**Exercise requirements**
These records must be written out again exactly.

**Stored data entries**
··········
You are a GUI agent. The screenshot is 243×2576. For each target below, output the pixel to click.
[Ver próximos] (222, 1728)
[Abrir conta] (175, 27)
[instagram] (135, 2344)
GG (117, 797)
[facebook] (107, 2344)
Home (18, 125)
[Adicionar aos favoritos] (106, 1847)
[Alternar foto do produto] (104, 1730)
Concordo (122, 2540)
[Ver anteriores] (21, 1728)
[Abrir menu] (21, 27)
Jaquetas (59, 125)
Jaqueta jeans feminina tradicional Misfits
··········
**Answer space**
You are a GUI agent. The screenshot is 243×2576. For each target below, output the pixel to click.
[Ver próximos] (222, 1728)
[Abrir conta] (175, 27)
[instagram] (135, 2344)
GG (117, 797)
[facebook] (107, 2344)
Home (18, 125)
[Adicionar aos favoritos] (106, 1847)
[Alternar foto do produto] (104, 1730)
Concordo (122, 2540)
[Ver anteriores] (21, 1728)
[Abrir menu] (21, 27)
Jaquetas (59, 125)
Jaqueta jeans feminina tradicional Misfits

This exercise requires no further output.